Washington, DC [US], December 25 (ANI): The US House Select Committee on China has released an investigative report alleging that the Department of Defense under the Biden administration allowed extensive US taxpayer-funded research collaboration with Chinese entities linked to the Chinese Communist Party and the People’s Liberation Army, raising serious national security concerns.
According to the report, more than 1,400 research publications were produced through Department of Defense-funded projects involving Chinese partners, representing more than $2.5 billion in US taxpayer funding. The committee said approximately 800 of these publications, or more than half, involved direct collaboration with Chinese defense-linked institutions.
The report outlines several case studies that it said demonstrate significant security risks. In one instance, a Department of Defense-funded nuclear expert affiliated with Carnegie Science reportedly conducted Pentagon-supported research while simultaneously holding appointments at the Chinese Academy of Sciences and the Hefei Institute of Physical Sciences.
Another case cited involved research funding from the Office of Naval Research, the Army Research Office, and the National Aeronautics and Space Administration for a joint project with researchers from Arizona State University, the University of Texas, Shanghai Jiao Tong University, and Beihang University. The research focused on high-stakes decision-making under uncertainty, which the committee noted has direct applications in cyber warfare and military defense. Beihang University is identified as one of China’s “Seven Sons of National Defense,” institutions known for close ties to the People’s Liberation Army.
In a third example, the committee referenced a 2024 publication on nanoscale optical devices funded by the Air Force Office of Scientific Research. The study involved researchers from US and Chinese institutions, including the China Academy of Launch Vehicle Technology. The report noted that the organization is China’s largest missile and launch vehicle development entity, responsible for work on hypersonic weapons and reusable launch systems.
The findings build on a September 2024 investigation led by Select Committee Chairman John Moolenaar and former House Education and Workforce Committee Chairwoman Virginia Foxx, which found that hundreds of millions of dollars in US federal research funding over the past decade contributed to China’s technological advancement and military modernization.
The report identified several systemic policy failures within the Defense Department’s research and engineering apparatus, including outdated risk assessment frameworks, limited enforcement mechanisms, and insufficient screening of Chinese talent recruitment programs and defense-linked laboratories. It said only a small fraction of known Chinese defense entities have been added to existing federal restriction lists.

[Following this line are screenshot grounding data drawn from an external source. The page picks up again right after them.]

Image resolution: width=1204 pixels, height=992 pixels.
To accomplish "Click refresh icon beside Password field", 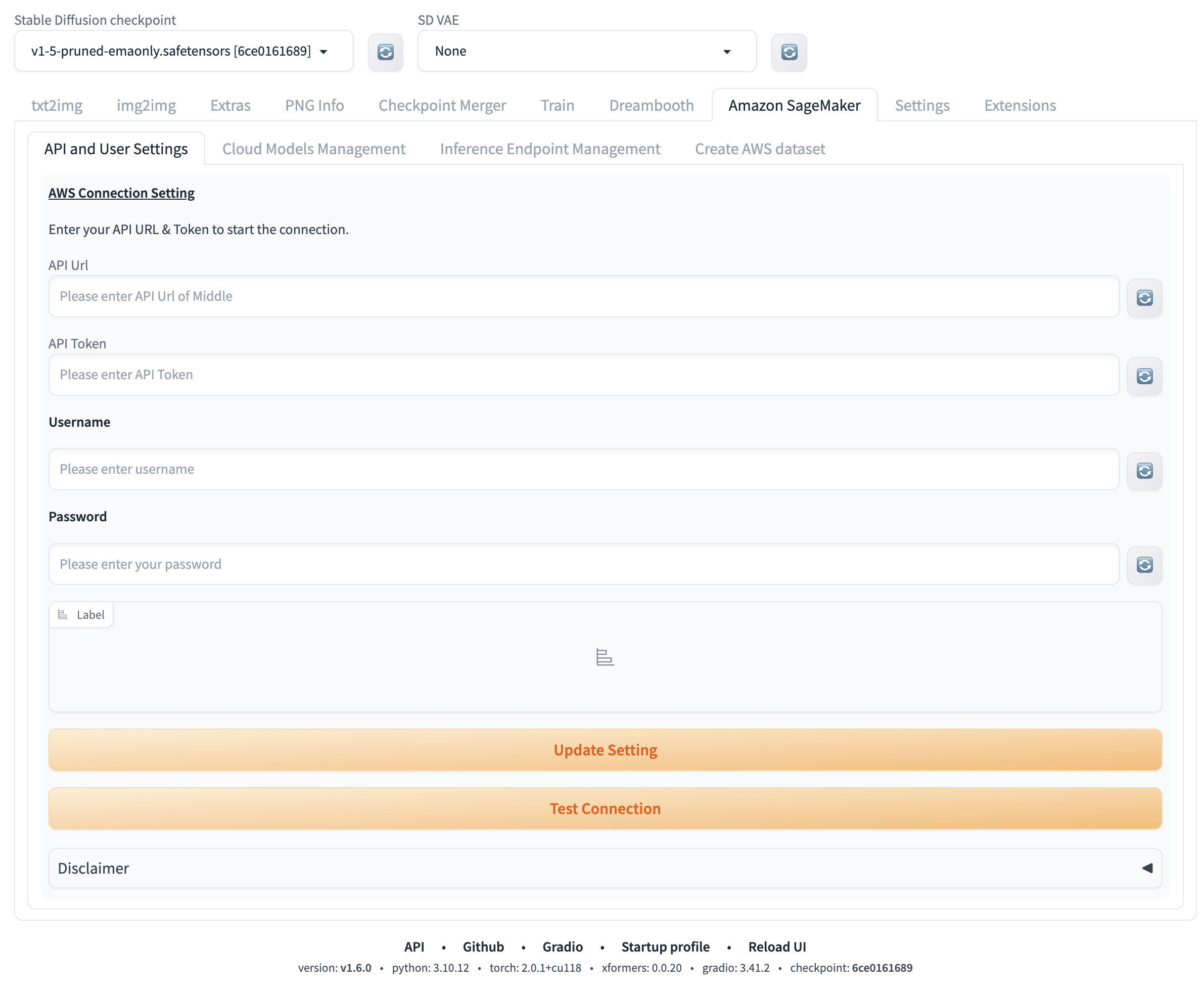I will (x=1143, y=564).
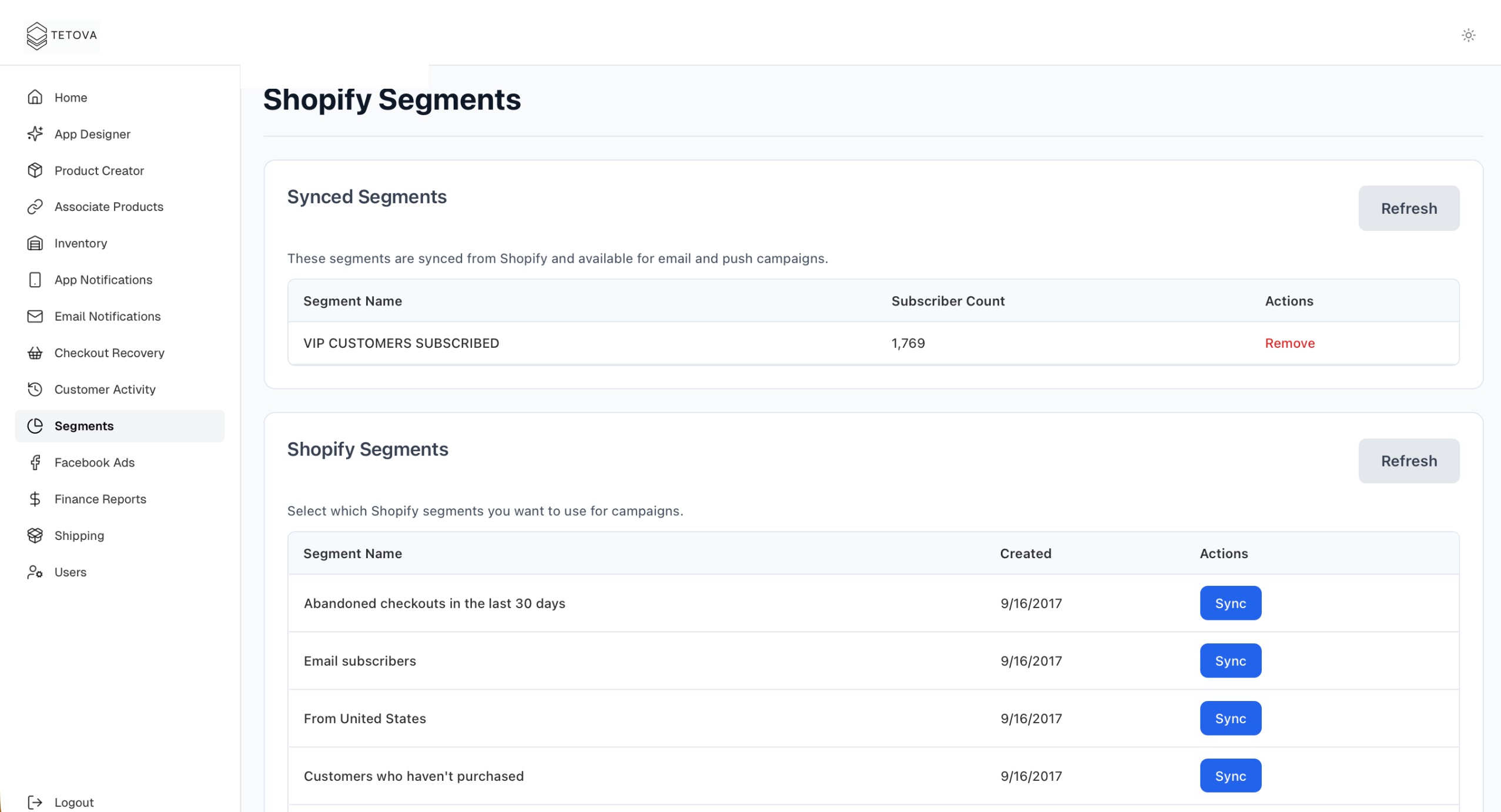Screen dimensions: 1501x812
Task: Select the Facebook Ads icon
Action: (x=35, y=462)
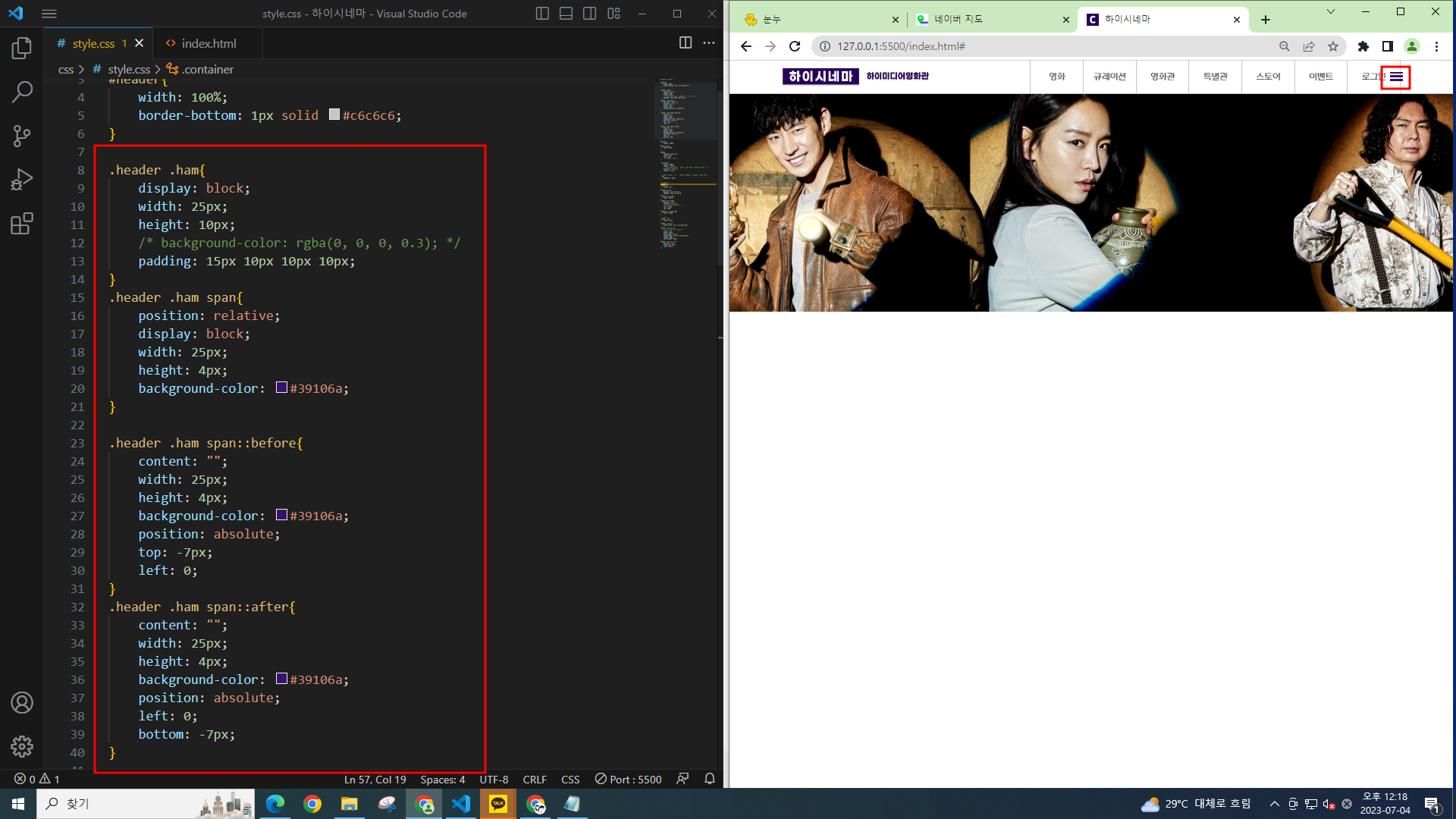Select the 네이버 지도 browser tab

coord(959,20)
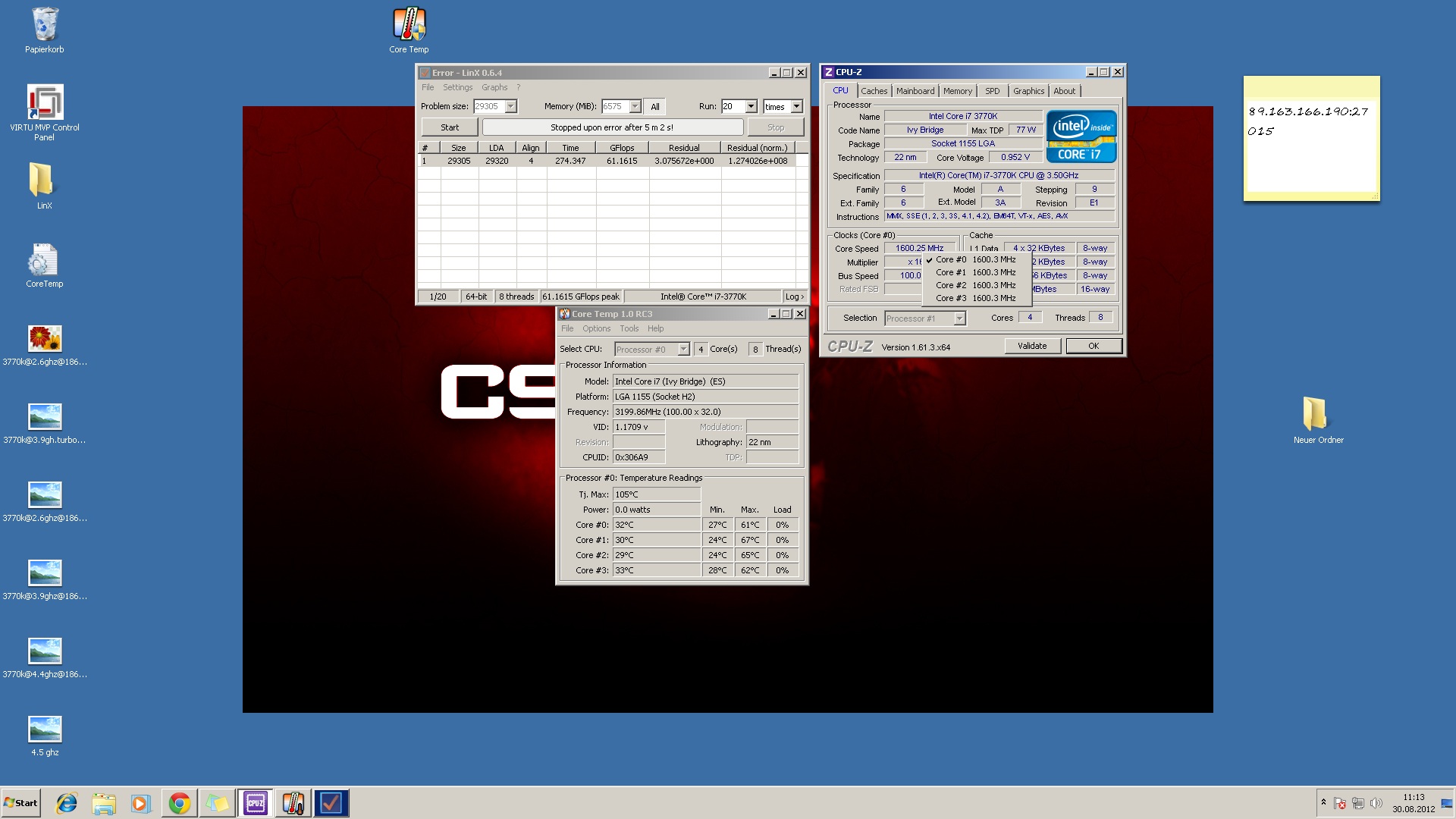The height and width of the screenshot is (819, 1456).
Task: Expand the Problem size dropdown in LinX
Action: point(511,106)
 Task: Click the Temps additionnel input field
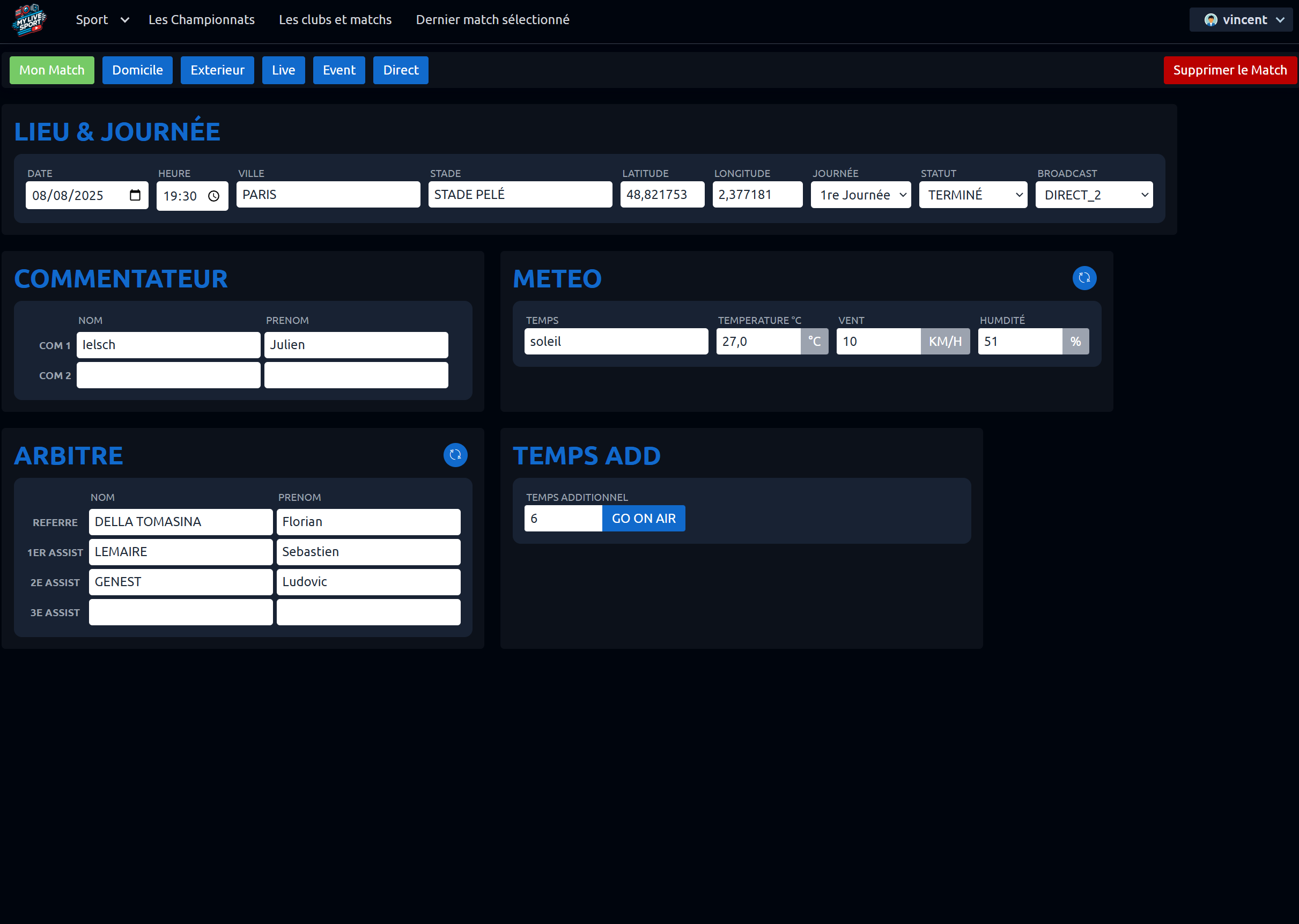[563, 519]
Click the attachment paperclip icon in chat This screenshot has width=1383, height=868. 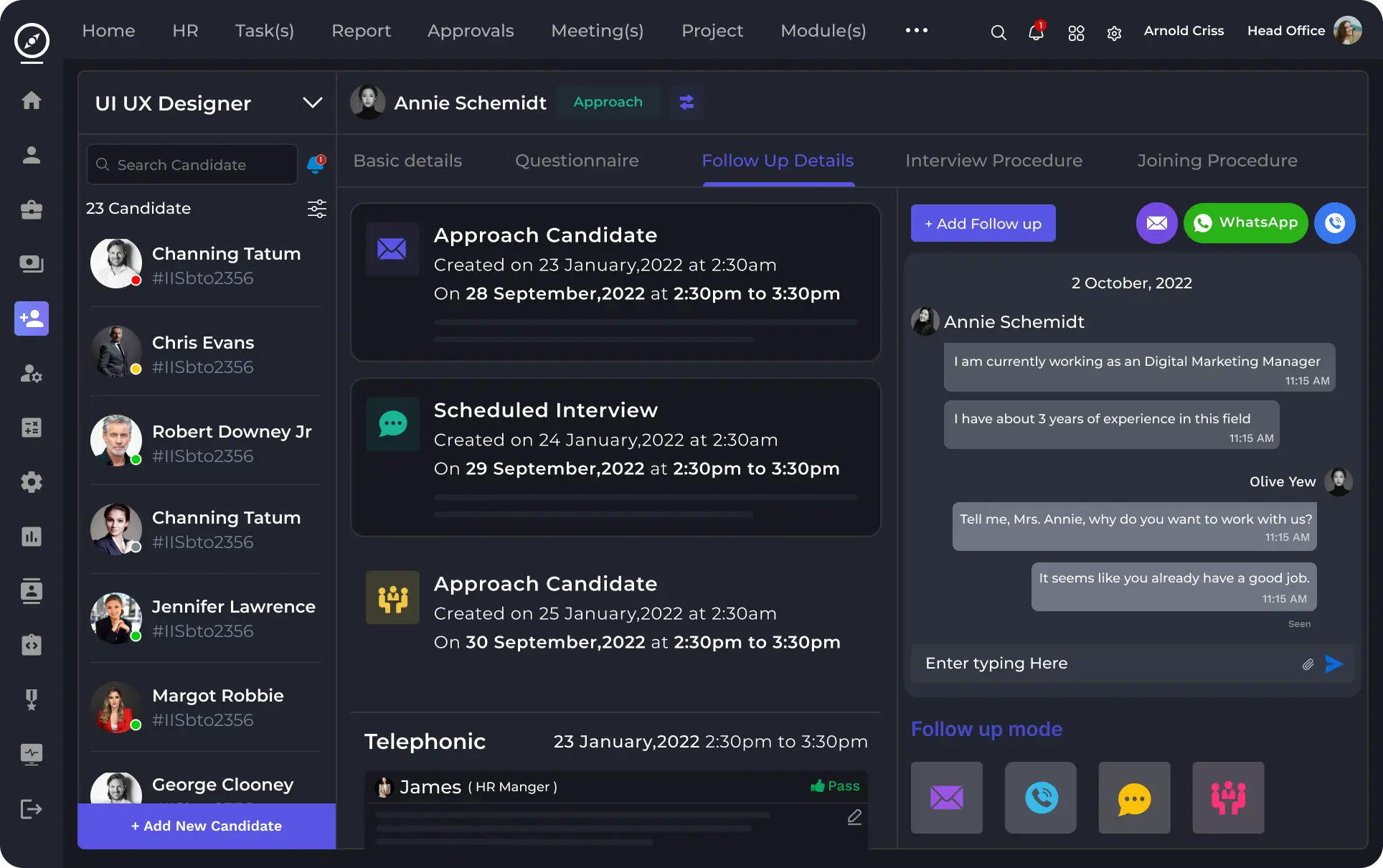[x=1308, y=664]
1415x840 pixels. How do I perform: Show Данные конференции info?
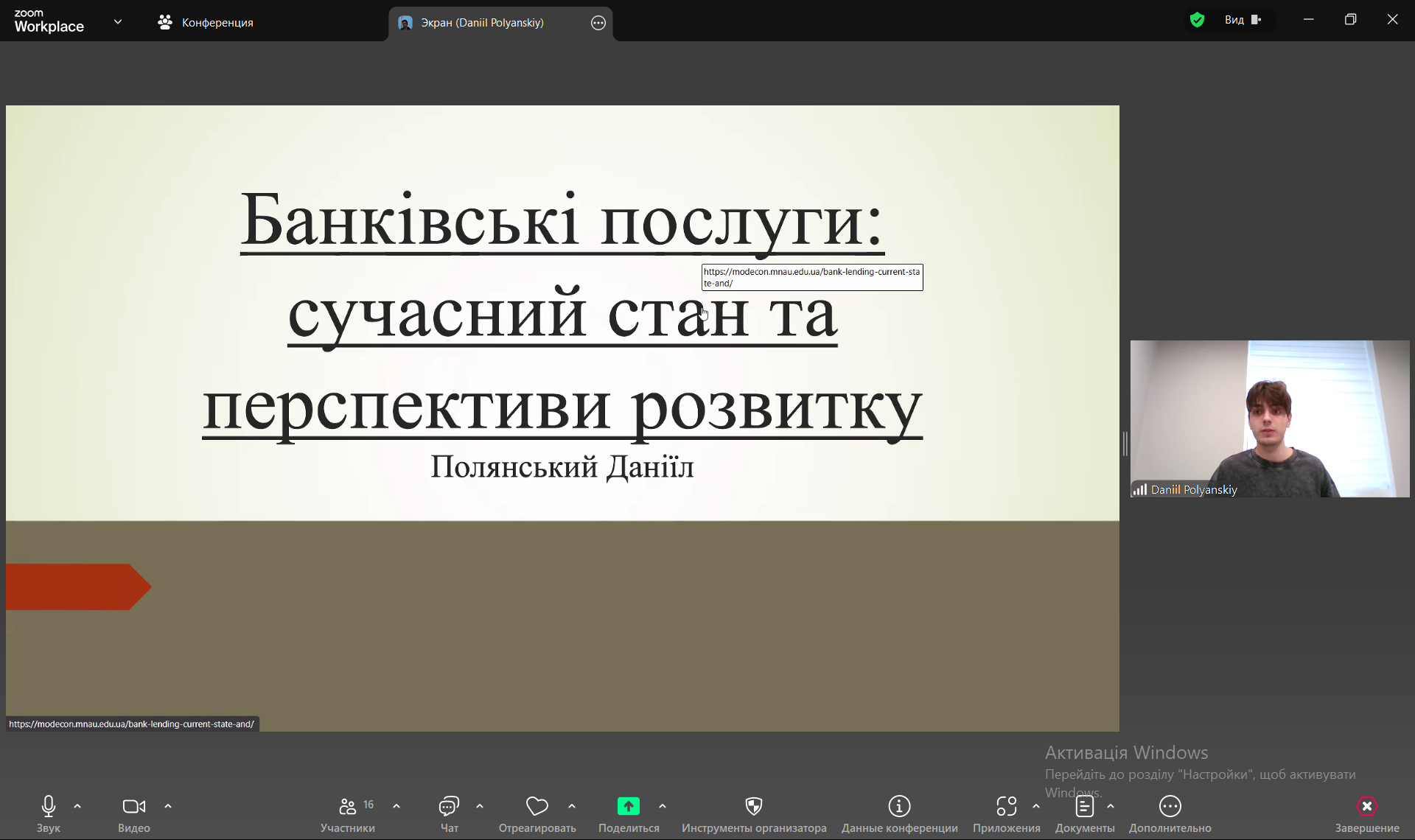[x=899, y=806]
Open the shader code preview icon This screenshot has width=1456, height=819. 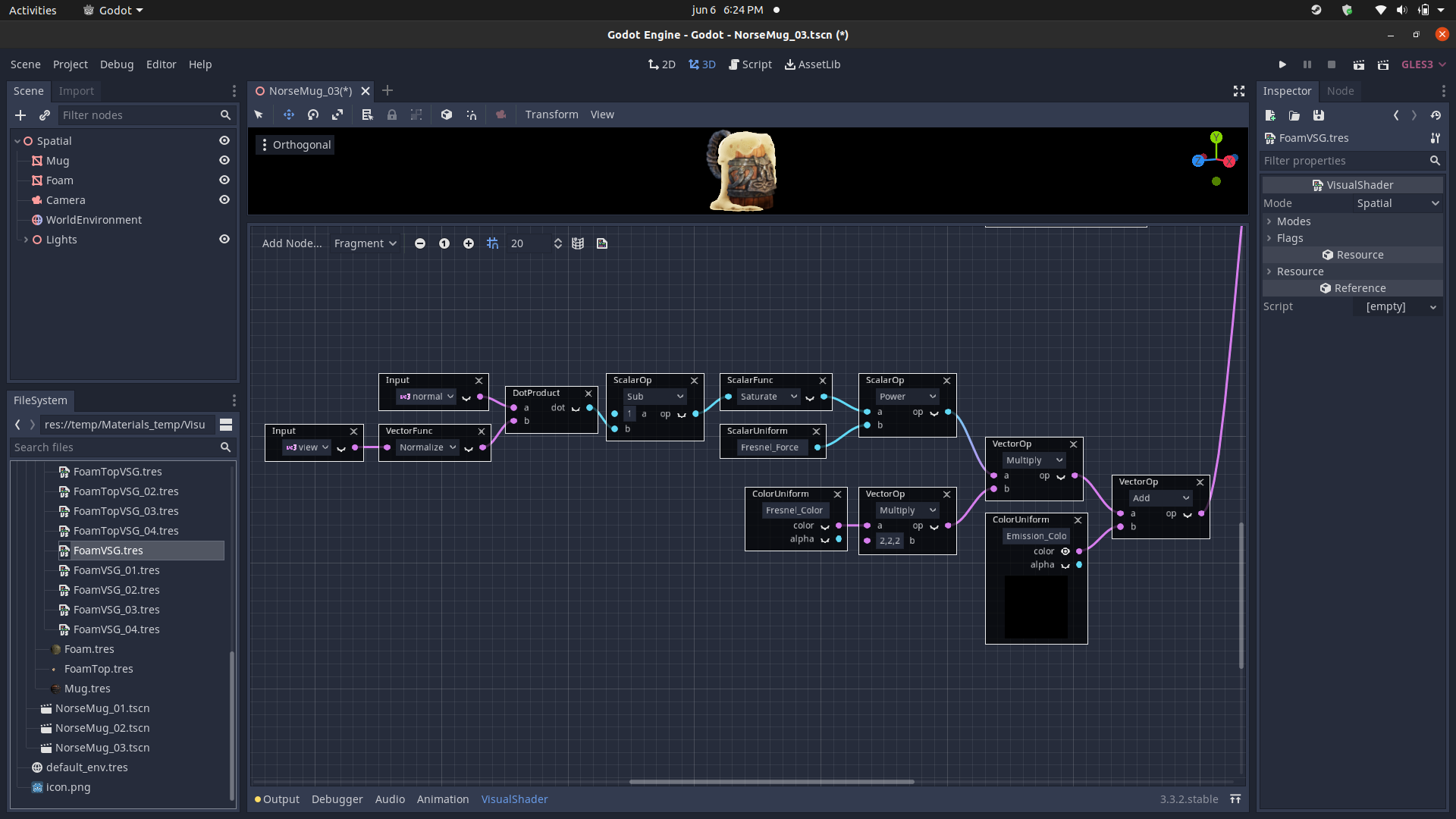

The committee also found that the Department of Defense does not prohibit fundamental research collaborations with entities it has designated as national security threats, nor does it conduct post-award monitoring of grants, even when risk mitigation measures are imposed.
The Select Committee concluded that US taxpayer-funded research should not be conducted with entities linked to human rights abuses or China’s mass surveillance and military infrastructure, calling for urgent reforms to safeguard US research funding and prevent its use in advancing the strategic and military capabilities of adversarial states.